*** MATERIAL FOR THE TASK Section Begins ***

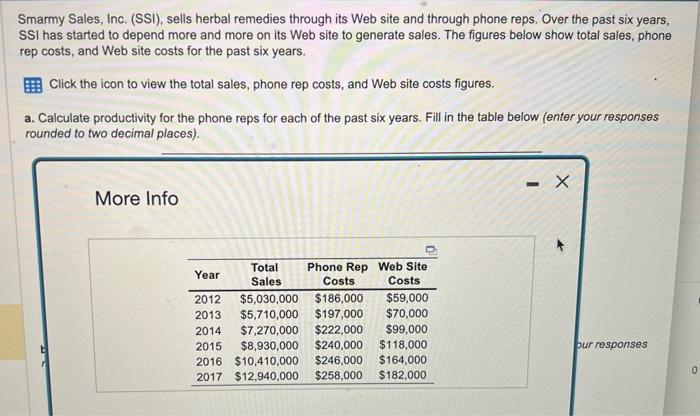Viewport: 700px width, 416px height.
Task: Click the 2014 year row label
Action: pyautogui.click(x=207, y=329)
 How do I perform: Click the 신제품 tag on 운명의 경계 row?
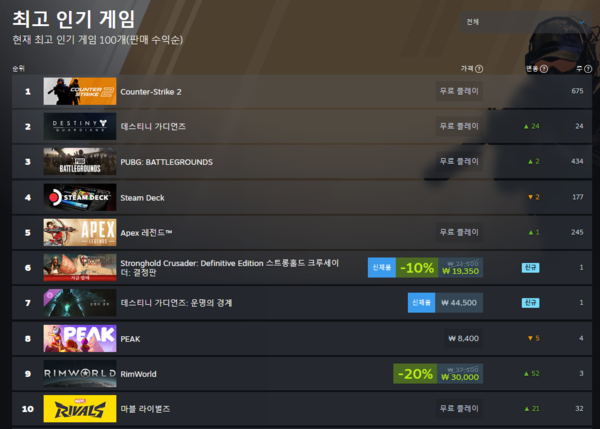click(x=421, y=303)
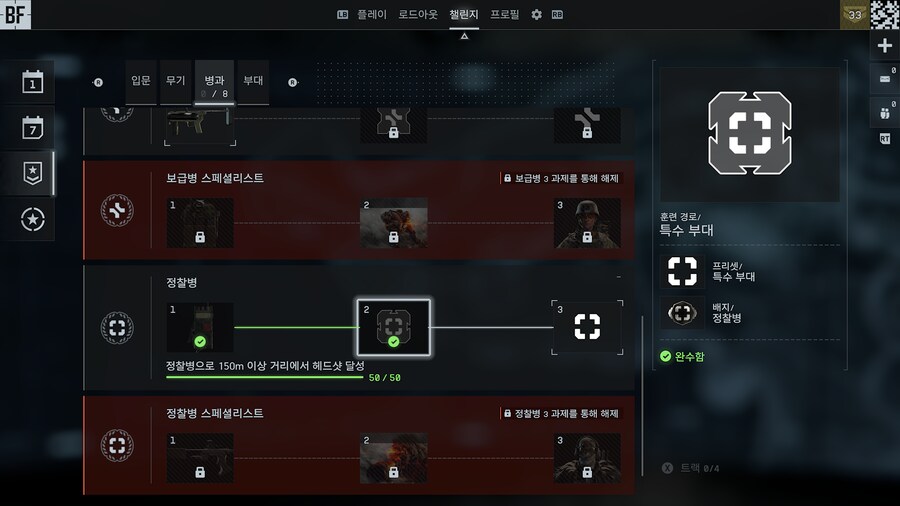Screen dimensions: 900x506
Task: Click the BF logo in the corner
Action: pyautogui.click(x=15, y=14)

*** MATERIAL FOR THE TASK Section Ends ***
*** MATERIAL FOR THE TASK Section Begins ***

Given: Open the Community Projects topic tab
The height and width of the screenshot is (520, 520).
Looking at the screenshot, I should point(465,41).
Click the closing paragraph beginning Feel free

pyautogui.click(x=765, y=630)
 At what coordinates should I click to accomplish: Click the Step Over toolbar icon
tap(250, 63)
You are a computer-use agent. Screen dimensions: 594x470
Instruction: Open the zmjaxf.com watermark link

*** MATERIAL FOR THE TASK Section Ends ***

Quote the listing above, but only from the line that shows "The height and" through the line that shows "Instruction: Open the".

The height and width of the screenshot is (520, 520).
Looking at the screenshot, I should point(465,41).
Click the closing paragraph beginning Feel free

pyautogui.click(x=765, y=630)
 At what coordinates should I click to accomplish: Click the Step Over toolbar icon
tap(250, 63)
You are a computer-use agent. Screen dimensions: 594x470
Instruction: Open the zmjaxf.com watermark link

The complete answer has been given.